[Supplied text]
Trajectory Geometry of Transformer Representations Across Layers
2026-06-08 • Machine Learning
Machine Learning
AI summaryⓘ
The authors studied how information transforms as it moves through the layers of transformer models by viewing the process as a path through a high-dimensional space. They found that similar inputs lead to paths that come closer together mid-to-late in the network, indicating some form of stable understanding. More complex reasoning tasks caused these paths to bend more, suggesting curvature relates to difficulty. They also observed that ambiguous words cause paths to split apart, reflecting uncertainty. Finally, they discovered a common three-step pattern in how information changes across layers for different models.

[Exercise 1]
Reproduce word for word the stretch of the AI summary on transformer trajectories that begins with the words containing "Trajectory Geometry of" and ends with "for different models.".
[Exercise 2]
List every finding about the paths through the layers that the AI summary on transformer trajectories reports.

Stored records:

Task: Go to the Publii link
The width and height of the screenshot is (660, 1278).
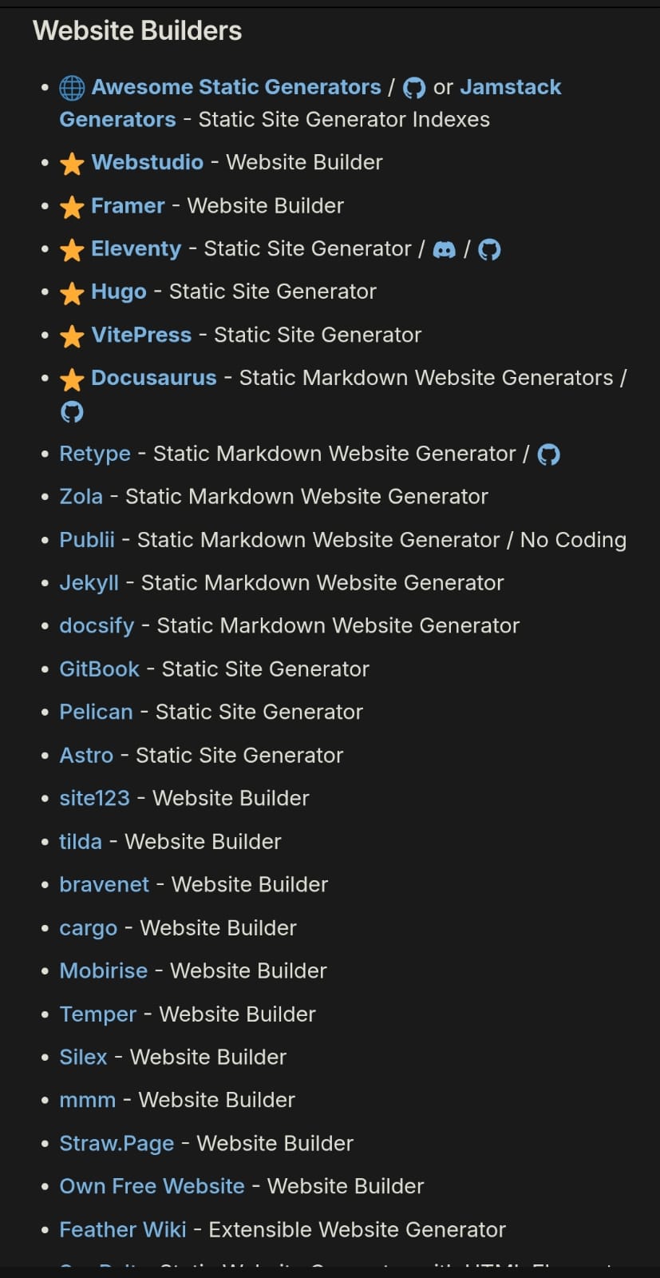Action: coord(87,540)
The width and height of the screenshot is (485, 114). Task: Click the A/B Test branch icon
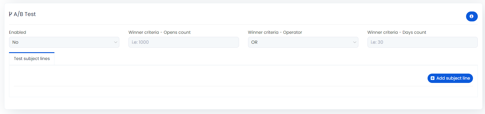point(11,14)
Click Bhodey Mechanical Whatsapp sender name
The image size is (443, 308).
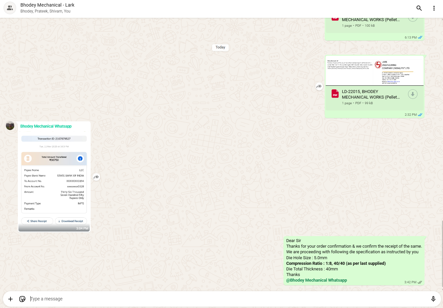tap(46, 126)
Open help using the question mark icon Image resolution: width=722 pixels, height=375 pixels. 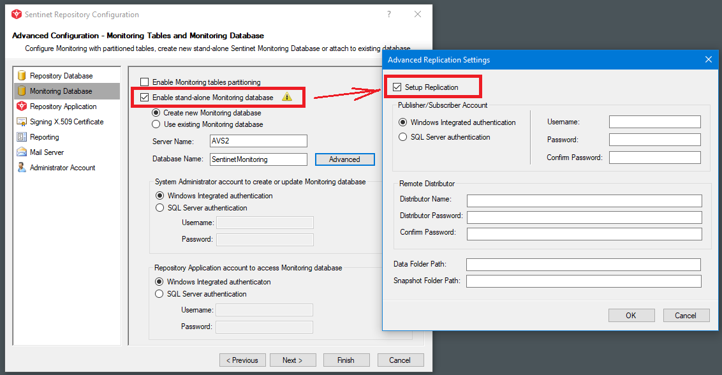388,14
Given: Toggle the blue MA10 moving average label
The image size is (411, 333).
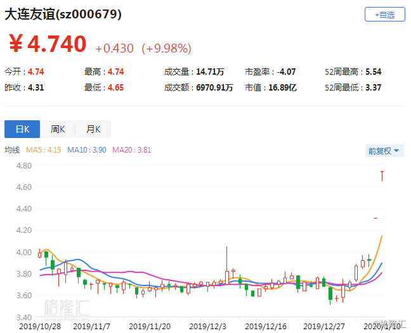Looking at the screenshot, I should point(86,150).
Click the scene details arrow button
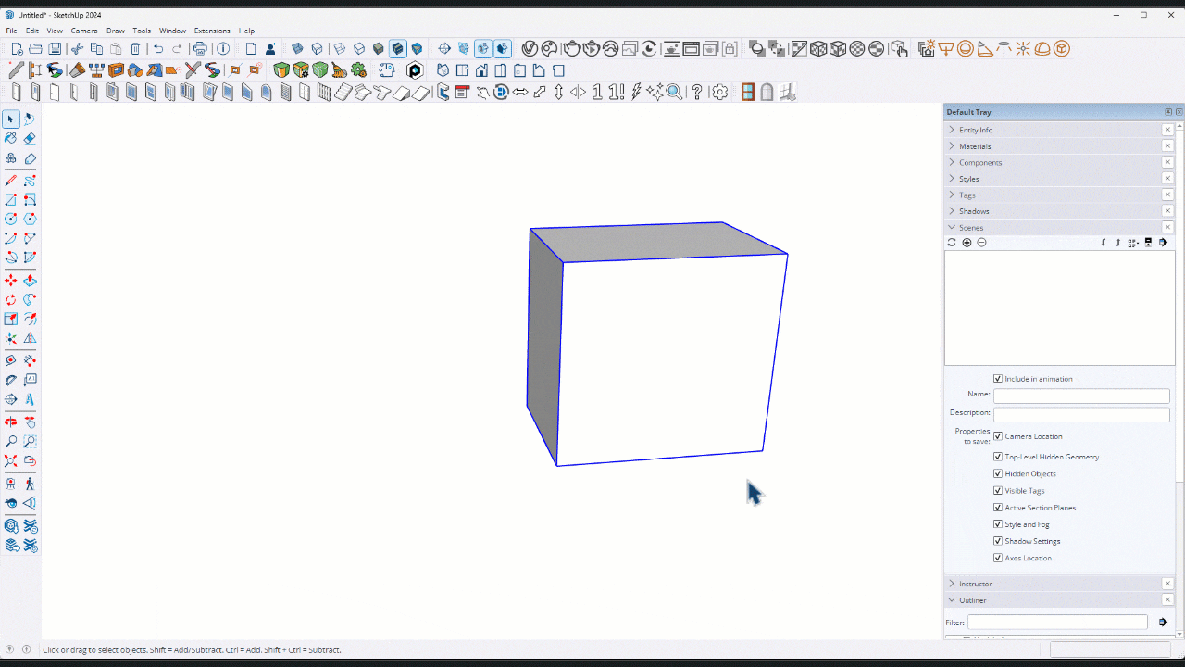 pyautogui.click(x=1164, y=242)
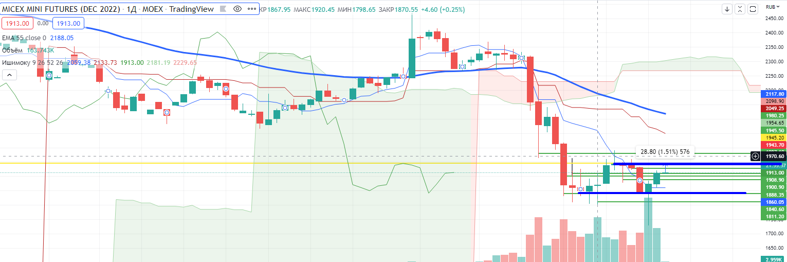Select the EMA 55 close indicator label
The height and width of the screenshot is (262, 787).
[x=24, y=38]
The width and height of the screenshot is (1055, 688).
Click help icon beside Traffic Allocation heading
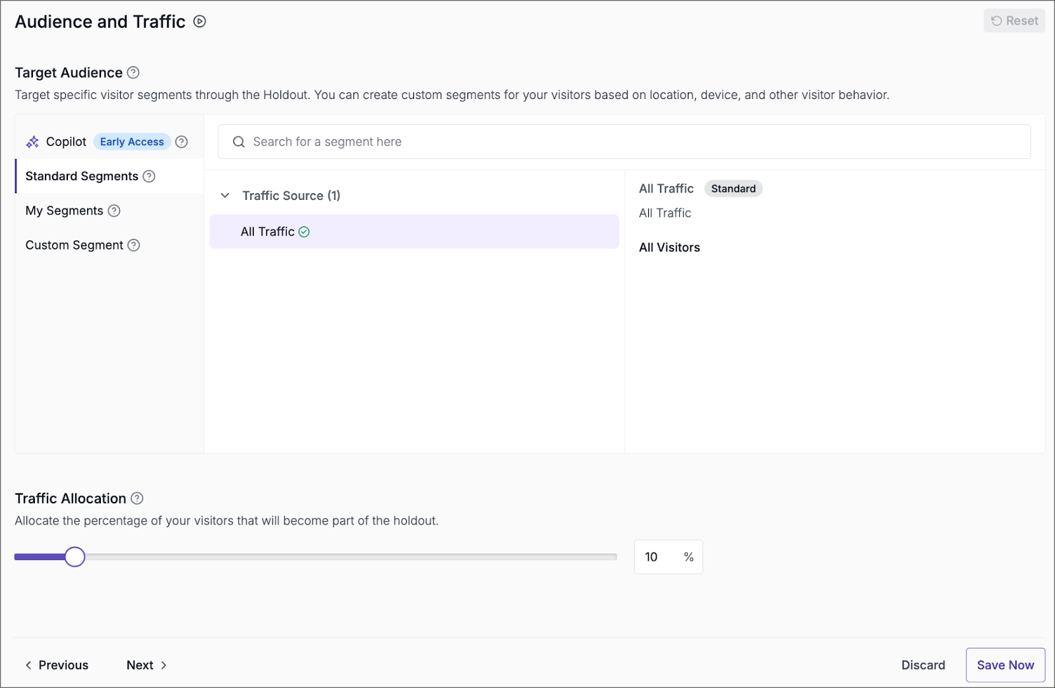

[Exercise response 1]
Trajectory Geometry of Transformer Representations Across Layers
2026-06-08 • Machine Learning
Machine Learning
AI summaryⓘ
The authors studied how information transforms as it moves through the layers of transformer models by viewing the process as a path through a high-dimensional space. They found that similar inputs lead to paths that come closer together mid-to-late in the network, indicating some form of stable understanding. More complex reasoning tasks caused these paths to bend more, suggesting curvature relates to difficulty. They also observed that ambiguous words cause paths to split apart, reflecting uncertainty. Finally, they discovered a common three-step pattern in how information changes across layers for different models.

[Exercise response 2]
- Similar inputs lead to paths that come closer together mid-to-late in the network, indicating some form of stable understanding.
- More complex reasoning tasks cause the paths to bend more, suggesting curvature relates to difficulty.
- Ambiguous words cause paths to split apart, reflecting uncertainty.
- Different models share a common three-step pattern in how information changes across layers.